Pour les experts, les chances de MM. Obama et Sarkozy de l'emporter ne sont pas évidentes. « Ils n'ont encore rien fait de très remarquable sur les questions de guerre et de paix », a commenté Gunnar Soerboe, le directeur de l'Institut Christian Michelsen spécialisé dans les recherches sur la paix et le développement. « C'est sûr que Sarkozy a été très actif sur la scène internationale, en Géorgie ou au Moyen-Orient où il a essayé de contribuer à mettre fin à la guerre de Gaza, mais il n'a pas encore à son actif de succès vraiment retentissant », a-t-il dit à l'AFP. « Avec le temps, s'il continue à enregistrer des succès, il pourra devenir un prétendant crédible, mais c'est trop tôt aujourd'hui », a-t-il précisé.
L'Institut de recherche sur la paix d'Oslo (PRIO) a lui aussi relativisé les chances des deux chefs d'État. « Il est très facile d'être sur la liste des candidats. Il suffit de demander à un quelconque parlementaire de déposer une candidature en sa faveur », a souligné Stein Toennesson, le directeur de PRIO. « Souvent, les candidatures les plus intéressantes sont celles qui ne sont pas rendues publiques », a-t-il précisé.
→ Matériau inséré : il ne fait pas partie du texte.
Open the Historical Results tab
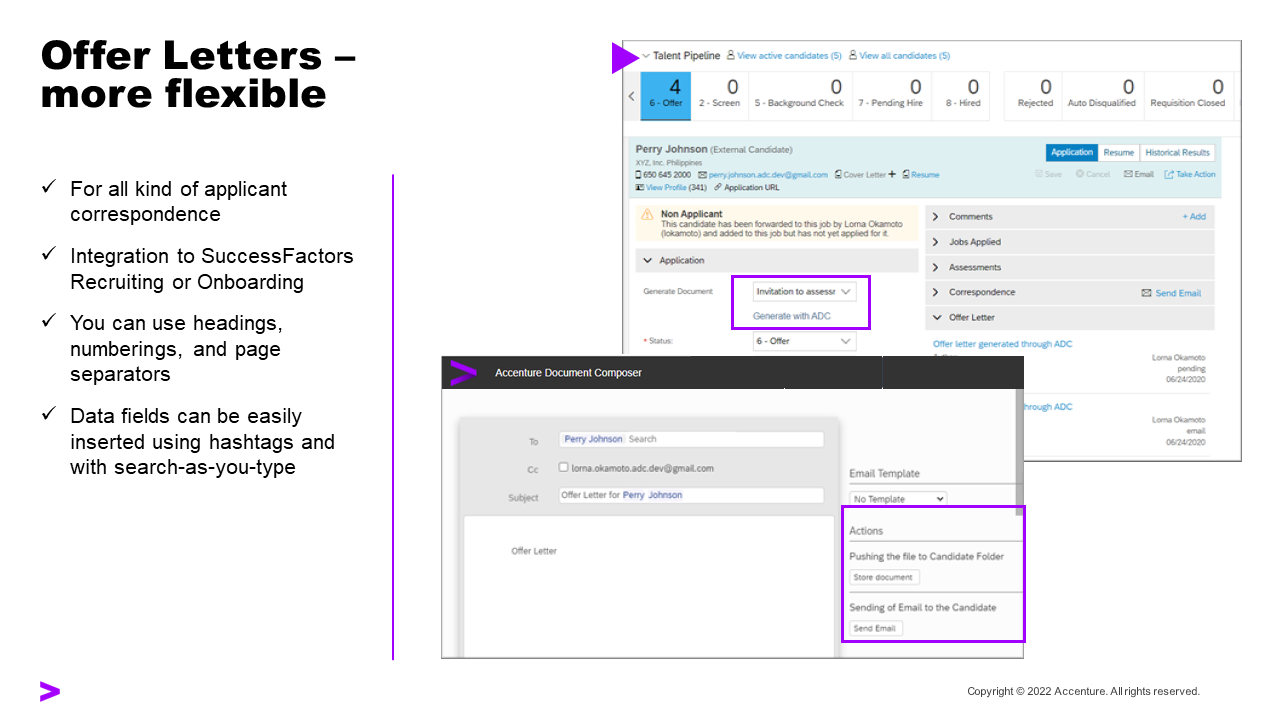coord(1177,153)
Parmi les autres candidats figurent l'ex-otage franco-colombienne Ingrid Betancourt et le dissident chinois Hu Jia. La présence de ce dernier parmi les noms examinés par les cinq membres du comité Nobel risque de nouveau d'indisposer le régime chinois, qui réagit vivement à chaque fois qu'un de ses dissidents est présenté comme un possible lauréat.
Le nom du ou des lauréat(s) sera annoncé en octobre, avec une remise formelle le 10 décembre, jour anniversaire de la mort d'Alfred Nobel, l'industriel et philanthrope suédois qui a inventé les prix Nobel. L'an dernier, la prestigieuse récompense avait été décernée à l'ancien président et médiateur finlandais Martti Ahtisaari.